Dozens of scientific measurements show Earth is warming. Since 1997, the world has warmed by 0.44 degrees (0.25 degrees Celsius) and 51 monthly or annual global heat records were broken, according to the National Oceanic and Atmospheric Administration.
Arctic sea ice, ice sheets and glaciers are melting faster. The seas have risen and hot water has been killing coral in record numbers. Scientists have connected man-made climate change to extreme weather, including deadly heat waves, droughts and flood-inducing downpours.
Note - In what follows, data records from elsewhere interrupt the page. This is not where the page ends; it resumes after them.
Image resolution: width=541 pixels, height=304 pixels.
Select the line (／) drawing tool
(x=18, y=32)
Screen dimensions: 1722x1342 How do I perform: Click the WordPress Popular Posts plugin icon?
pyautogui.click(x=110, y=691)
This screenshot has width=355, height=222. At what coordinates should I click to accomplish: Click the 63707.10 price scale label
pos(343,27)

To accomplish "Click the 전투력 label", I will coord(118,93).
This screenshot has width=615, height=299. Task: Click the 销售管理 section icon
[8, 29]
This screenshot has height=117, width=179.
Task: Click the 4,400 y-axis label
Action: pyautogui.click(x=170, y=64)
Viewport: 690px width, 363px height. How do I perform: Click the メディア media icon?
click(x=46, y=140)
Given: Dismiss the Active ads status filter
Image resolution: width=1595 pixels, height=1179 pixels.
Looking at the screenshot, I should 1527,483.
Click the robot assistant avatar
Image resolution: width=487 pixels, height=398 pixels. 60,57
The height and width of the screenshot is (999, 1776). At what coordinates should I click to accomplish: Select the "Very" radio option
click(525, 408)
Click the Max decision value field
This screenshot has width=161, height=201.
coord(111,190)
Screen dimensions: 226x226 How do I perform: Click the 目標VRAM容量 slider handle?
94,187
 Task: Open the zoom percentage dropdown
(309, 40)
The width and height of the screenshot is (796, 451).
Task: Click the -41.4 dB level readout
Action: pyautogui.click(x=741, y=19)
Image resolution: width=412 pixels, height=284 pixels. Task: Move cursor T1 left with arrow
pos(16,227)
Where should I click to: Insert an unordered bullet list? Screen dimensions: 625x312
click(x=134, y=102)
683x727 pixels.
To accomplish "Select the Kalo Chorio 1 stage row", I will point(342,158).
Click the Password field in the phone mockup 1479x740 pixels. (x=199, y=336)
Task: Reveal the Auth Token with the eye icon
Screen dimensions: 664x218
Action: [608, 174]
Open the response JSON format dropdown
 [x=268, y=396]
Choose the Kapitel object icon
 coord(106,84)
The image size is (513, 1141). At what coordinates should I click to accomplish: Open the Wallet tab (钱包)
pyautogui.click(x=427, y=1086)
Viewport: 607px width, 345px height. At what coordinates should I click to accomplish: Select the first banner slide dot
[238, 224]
Allergies, asthma and pest-borne diseases are worsening public health problems, with experts blaming climate change.
Scientists keep acting as if they just do a better job showing data or teaching, then people can understand that climate change is a problem — and that's just not the way people work, says Yale's Kahan.
He points to polling showing that if you ask people if scientists are sure global warming is real, man-made and a threat, they'll say yes.
"They know that scientists say we're screwed," Kahan says. "But it's not what activates them."
Twice in the last seven years, scientific societies sent group letters to Congress explaining that warming is real, man-made threat.
"I honestly believe that low science literacy allows people to fall for things that make no sense," says University of Georgia meteorology professor Marshall Shepherd. "For example, when it is cold or a snowy day, I may get a comment like 'There is 20 inches of global warming in my yard.' While that is a cute, snarky comment, it really illustrates a lack of understanding of weather versus climate."
Kahan says the most ardent doubters of climate change are also among the best-educated groups on the science — along with the most ardent believers. They are driven by ideology, he says.
So instead of spouting statistics, some climate activists and even scientists try to build bridges to communities that might doubt that the Earth is warming but are not utterly dismissive.
The more people connect on a human level, the more people can "overcome these tribal attitudes," Anna Jane Joyner says. "We really do have a lot more in common than we think."
Disagreement is OK, says her father, Rick.
"True unity is not a unity in conformity, but a unity in diversity," he says. "We look at differences as an opportunity to learn, not to divide."